As salvage treatment for MRGC patients, only two phase II studies have been published that strictly restricted the use of the FOLFIRI regimen as second-line therapy (15,16). In a Korean phase II study, which included 64 MRGC patients who were previously treated with taxane and cisplatin, biweekly FOLFIRI [irinotecan (150 mg/m2 on day 1) and LV (100 mg/m2 on day 1), followed by a 5-FU continuous infusion (1000 mg/m2 on days 1 and 2)] showed an RR of 21%, a median time to progression of 2.5 months and a median OS of 7.6 months (16). In a British trial, which included 38 patients who had failed previous 5-FU-based chemotherapy, a biweekly FOLFIRI regimen [irinotecan (180 mg/m2 on day 1), along with 5-FU (400 mg/m2 bolus) and LV (125 mg/m2), followed by a 5-FU infusion (2400 mg/m2 over 48 h)] showed an RR of 29%, a failure-free survival of 3.7 months and an OS of 6.4 months. However, this study included patients with advanced oesophageal and gastric cancer.

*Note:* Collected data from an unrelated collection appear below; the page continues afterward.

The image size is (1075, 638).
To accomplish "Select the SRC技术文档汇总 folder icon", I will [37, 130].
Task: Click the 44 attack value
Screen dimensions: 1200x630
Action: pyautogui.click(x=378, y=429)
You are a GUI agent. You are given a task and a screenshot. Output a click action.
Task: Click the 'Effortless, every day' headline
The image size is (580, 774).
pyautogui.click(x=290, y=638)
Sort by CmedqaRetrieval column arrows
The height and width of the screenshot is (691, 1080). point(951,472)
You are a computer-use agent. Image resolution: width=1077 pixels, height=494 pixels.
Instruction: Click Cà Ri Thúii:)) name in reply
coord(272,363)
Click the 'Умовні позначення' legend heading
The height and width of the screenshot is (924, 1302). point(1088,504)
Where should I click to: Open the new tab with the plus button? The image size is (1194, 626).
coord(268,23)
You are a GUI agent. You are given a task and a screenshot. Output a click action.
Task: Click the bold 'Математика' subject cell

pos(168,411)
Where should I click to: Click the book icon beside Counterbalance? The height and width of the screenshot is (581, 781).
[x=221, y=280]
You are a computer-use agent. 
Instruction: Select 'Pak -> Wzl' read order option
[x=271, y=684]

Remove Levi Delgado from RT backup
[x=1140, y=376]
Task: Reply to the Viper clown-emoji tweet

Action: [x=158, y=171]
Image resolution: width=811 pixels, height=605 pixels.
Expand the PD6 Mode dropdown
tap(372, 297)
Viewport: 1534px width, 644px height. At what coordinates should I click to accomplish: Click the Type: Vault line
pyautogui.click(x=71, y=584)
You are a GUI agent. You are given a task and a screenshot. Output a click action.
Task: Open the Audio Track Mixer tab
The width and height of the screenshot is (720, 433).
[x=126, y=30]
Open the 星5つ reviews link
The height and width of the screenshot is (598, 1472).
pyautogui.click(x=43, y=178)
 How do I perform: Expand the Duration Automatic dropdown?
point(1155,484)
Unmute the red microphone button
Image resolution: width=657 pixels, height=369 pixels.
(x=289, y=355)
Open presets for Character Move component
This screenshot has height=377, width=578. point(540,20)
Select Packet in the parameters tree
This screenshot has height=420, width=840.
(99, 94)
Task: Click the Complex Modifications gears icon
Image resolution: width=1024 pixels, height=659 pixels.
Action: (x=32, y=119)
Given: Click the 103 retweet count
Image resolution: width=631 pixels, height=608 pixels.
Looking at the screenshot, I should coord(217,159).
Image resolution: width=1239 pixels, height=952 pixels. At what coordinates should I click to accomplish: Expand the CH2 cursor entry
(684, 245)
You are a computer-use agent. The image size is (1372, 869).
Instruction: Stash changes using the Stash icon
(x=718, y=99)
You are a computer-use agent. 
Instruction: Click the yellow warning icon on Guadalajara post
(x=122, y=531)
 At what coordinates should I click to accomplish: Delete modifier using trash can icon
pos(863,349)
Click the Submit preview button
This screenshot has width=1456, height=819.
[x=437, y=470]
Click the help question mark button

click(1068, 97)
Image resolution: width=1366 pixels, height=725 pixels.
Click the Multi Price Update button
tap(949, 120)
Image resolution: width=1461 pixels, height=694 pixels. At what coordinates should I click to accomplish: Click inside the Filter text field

Because metastatic oesophageal cancer and MRGC are different disease entities and have different disease courses, and only 14 MRGC patients (37%) were enrolled, application of the results of this study to Asian MRGC patients is impertinent (15). Another Korean phase II study (17) reported the efficacy of the FOLFIRI regimen as salvage treatment. In this study, 36 MRGC patients were enrolled and FOLFIRI [irinotecan (150 mg/m2 on day 1) and LV (20 mg/m2 on days 1 and 2), followed by 5-FU (a 400-mg/m2 bolus and a 600-mg/m2 22-h continuous infusion on days 1 and 2)] was administered every 14 days. However, in the study, heterogeneous MRGC patients were included; enrolled patients received FOLFIRI chemotherapy as second, or more, line of therapy and only 18 patients (50%) received FOLFIRI as second-line treatment. The overall RR, median PFS and OS of all 36 patients were 10%, 3.3 and 10.9 months, respectively. Treatment outcome of 18 patients who had received FOLFIRI as second-line therapy was not separately reported (17). Therefore, there is still need for more data about the salvage effects of the FOLFIRI regimen on MRGC as second-line therapy. In addition, few data exist about the selection of MRGC patients who might benefit most from second-line treatment. Our study was performed based on this background.

Although our study was not designed prospectively and was performed in a clinical practice setting, our results showed similar treatment outcomes to previously reported phase II studies (15,16). FOLFIRI was tolerable, but the administered relative DI’s of irinotecan and 5-FU in our study were 0.69 and 0.70, respectively, which were relatively less than the relative DIs of those agents reported in previous reports (15,16). The most common cause of treatment delay or dose reduction in our study was haematologic toxicity, and this may be brought about by higher bolus doses of 5-FU used in our study compared with the doses in other studies. However, as our study was not prospectively designed, its dose modification was not so strict as in other phase II studies. In addition, some factors unrelated to adverse events of FOLFIRI treatment also had influences on treatment delivery. For example, as admission was required for FOLFIRI therapy, an every 2-week schedule of FOLFIRI could not be strictly kept in some cases because of the admission delay associated with insufficient wards in our institutes. All these complicated factors along with toxicities of FOLFIRI treatment is thought to contribute to relatively low DI in our study compared with other reports. However, our observation on the efficacy of the FOLFIRI regimen as a second-line treatment of MRGC in the clinical practice setting was comparable to previous phase II studies; the overall RR was 18% and the median PFS and OS for all patients were 3.2 and 9.1 months, respectively.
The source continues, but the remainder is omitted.